Two weeks ago, I finally quit procrastinating about updating my Antivirus software. I’d been running Norton Systemworks 2002 for a while and the updates expired in late June. My intentions were to remove Systemworks and install the latest release of Norton Antivirus. I’ve been holding back only because it seems that about a third of the time I attempt to reinstall NAV for customers, I have problems.
Most recently, I ran into a situation where the installation would rollback after getting about 90% of the way done. I diligently followed the instructions and then more instructions and never got it working. I never received a tangible error message and I couldn’t find any logging of the installation to troubleshoot the problem. I finally switched the customer to another product and moved on. Mostly, I can get the installation to work by running the uninstallers, removing all references to SYMANTEC and NORTON from the registry and then purging any lingering files from the file system, but it shouldn’t be that hard to upgrade.

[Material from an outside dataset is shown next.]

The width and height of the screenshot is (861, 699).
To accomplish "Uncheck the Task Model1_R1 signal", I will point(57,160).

I’ve had more than a few bad experiences with McAfee as well, so I decided I needed to try something new. I uninstalled most of Systemworks and decided to try AVG Free Edition by Grisoft. The installation went smoothly, I updated and ran a full system scan. AVG doesn’t include an integrated scanner for Thunderbird, but the default email scanner that hooks port 110 seems to work just fine. As a bonus, I discovered that my PC now runs about 2-3x faster than it did before. I attributed this to AVG being a bit leaner than Norton and patted myself on the back for being so smart.
The only oddity I discovered is that AVG remains convinced my 11 year old DOS program for processing credit cards is infected with an unknown virus. I don’t even use the program any longer, but I’m loathe to delete it. Sadly, the free version of AVG doesn’t allow me to exclude that file from the scan. Ah well, the price was right and AVG isn’t interfering with it.

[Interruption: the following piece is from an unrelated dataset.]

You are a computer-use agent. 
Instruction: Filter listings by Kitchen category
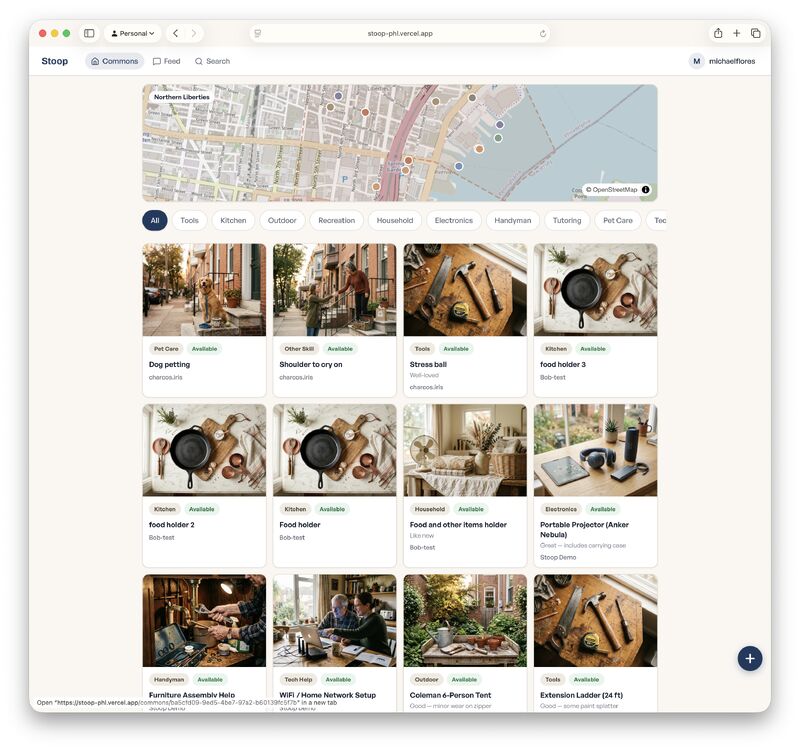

Today, I decided to look at my logs to see what else I might have missed and I notice that AVG quarantined a file allegedly infected with Trojan horse Dropper.Agent.8.B. I expect infected files to pop up occasionally because not all of my email addresses have built in AV filtering, but this particular file was C:\WINDOWS\$NtServicePackUninstall$\cisvc.exe. I’m wondering how the hell an infected file made it so far into my system. On my home computer, I have the connection firewalled, behind a NAT interface and I’m very conservative about what programs I install and run.
First, I google the file itself to see what it does. MSDN says it is an Indexing Component for the Indexing service. I decide to google the bug to see what it does. I immediate find dozens of hits all pointing to this post basically saying the problem is a false positive by AVG rather than an actual Trojan.
The file has now been restored and I suffered no ill effects. From the posts I read, I saw that others detected the file in the DLL cache, the system restore cache and in other places. A quick search of my hard disk turned up 4 copies of the file. Now I’m worried that AVG isn’t doing a thorough job. If it found one copy, shouldn’t it have found the others? More things to research I guess.